Table 3 Daytime/nighttime HRV comparison of ERP type 1 subjects in all-day group and nighttime group
Table 4 Multivariate analysis of nighttime HRV with maximum J-point elevation amplitude ≥ 0.2 mV of ERP type 1

Discussion

Previous epidemiological studies have reported that early repolarization occurs mostly in male and young patients. Herein, patients in the ERP type 2 group were relatively younger and had lower BMI compared with the ERP type 1 patients.

Based on electrocardiogram characteristics, parasympathetic tone denoted by HRV may be related to different types of ERP. Herein, the order of parasympathetic tension was ERP type 2, ERP type 1, and non-ERP group, respectively. In ERP type 2 group analysis, daytime HRV was higher in all-day group than in the nighttime group. This aspect strengthened the power of connection between parasympathetic tone and ERP. An increase in parasympathetic tone may be involved in the pathophysiological mechanism of early repolarization.

Currently, the pathophysiological basis of early repolarization is not entirely understood.

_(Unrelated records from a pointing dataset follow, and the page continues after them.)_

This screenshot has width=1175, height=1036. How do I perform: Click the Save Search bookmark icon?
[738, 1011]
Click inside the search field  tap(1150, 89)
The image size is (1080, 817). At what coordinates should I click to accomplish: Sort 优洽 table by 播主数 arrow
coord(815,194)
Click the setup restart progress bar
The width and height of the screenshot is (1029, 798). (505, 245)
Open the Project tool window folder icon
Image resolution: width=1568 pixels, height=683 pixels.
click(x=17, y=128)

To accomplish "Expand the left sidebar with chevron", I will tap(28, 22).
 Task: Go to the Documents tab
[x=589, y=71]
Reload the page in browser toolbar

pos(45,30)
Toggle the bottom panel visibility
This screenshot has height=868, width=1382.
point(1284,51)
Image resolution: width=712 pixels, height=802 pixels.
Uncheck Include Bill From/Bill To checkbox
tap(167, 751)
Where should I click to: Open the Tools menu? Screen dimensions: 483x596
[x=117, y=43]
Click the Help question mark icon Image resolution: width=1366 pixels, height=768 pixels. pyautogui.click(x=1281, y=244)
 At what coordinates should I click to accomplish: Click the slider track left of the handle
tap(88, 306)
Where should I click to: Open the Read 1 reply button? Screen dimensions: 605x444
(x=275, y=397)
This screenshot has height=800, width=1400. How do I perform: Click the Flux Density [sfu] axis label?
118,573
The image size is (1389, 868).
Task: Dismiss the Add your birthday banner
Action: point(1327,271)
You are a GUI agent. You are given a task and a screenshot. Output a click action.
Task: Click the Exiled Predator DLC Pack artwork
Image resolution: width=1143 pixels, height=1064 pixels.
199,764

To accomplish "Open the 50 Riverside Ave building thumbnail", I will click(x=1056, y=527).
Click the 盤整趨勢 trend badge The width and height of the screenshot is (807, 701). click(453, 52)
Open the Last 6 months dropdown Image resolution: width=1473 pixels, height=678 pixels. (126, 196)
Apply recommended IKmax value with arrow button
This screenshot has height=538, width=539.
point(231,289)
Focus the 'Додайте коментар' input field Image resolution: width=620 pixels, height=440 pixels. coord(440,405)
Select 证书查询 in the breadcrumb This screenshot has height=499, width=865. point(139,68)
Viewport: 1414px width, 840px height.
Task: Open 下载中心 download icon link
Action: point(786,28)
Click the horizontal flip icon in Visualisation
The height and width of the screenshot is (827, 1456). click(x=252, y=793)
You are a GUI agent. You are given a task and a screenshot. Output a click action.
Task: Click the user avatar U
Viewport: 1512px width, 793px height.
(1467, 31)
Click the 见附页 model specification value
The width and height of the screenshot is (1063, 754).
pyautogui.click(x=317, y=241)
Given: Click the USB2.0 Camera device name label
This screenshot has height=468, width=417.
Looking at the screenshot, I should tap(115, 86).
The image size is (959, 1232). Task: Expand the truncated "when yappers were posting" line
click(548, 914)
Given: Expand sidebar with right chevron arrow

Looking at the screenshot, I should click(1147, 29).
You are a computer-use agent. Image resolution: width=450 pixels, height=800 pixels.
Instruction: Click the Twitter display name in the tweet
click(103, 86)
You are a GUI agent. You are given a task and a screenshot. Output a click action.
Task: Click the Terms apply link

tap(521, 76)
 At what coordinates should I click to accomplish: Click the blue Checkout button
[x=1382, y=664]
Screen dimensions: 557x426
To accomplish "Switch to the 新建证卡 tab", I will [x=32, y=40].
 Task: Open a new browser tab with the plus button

Experimental studies by Antzelevitch C et al. (1991, 2011) and Badri M et al. (2015) showed that J-wave was formed by transmural voltage difference of 1 and 2 phases in action potential mediated by Ito current [15,16,17]. Though research has shown that the J-point of early repolarization rises significantly during bradycardia, the relationship between early repolarization and parasympathetic tone remains unclear. Shinohara T et al. (2017) pointed out that exaggerated reactivity of parasympathetic nerve was involved in ventricular fibrillation in J-wave syndrome though the number of cases included was small [18]. We speculate that the parasympathetic nerve could exhibit early repolarization by increasing the repolarization current of 1 and 2 phases of action potential or slowing inactivation of Ito current. However, this hypothesis needs to be further confirmed or disapproved.

Limitations and Future Directions

Although this study shows that increased parasympathetic tone is related to early repolarization, autonomic nerve tension is indirectly reflected by heart rate variability. Cognizant to this, the relationship between parasympathetic tone, repolarization currents, and early repolarization needs to be studied further. Herein, early repolarization patterns of individual cases were found to fluctuate between type 1 and type 2. Given that patients in the ERP type 2 group were relatively younger, whether they will change to ERP type 1 with increasing age needs further follow-up studies.

Conclusion

Based on electrocardiogram characteristics, parasympathetic tone denoted by HRV may be related to different types of ERP.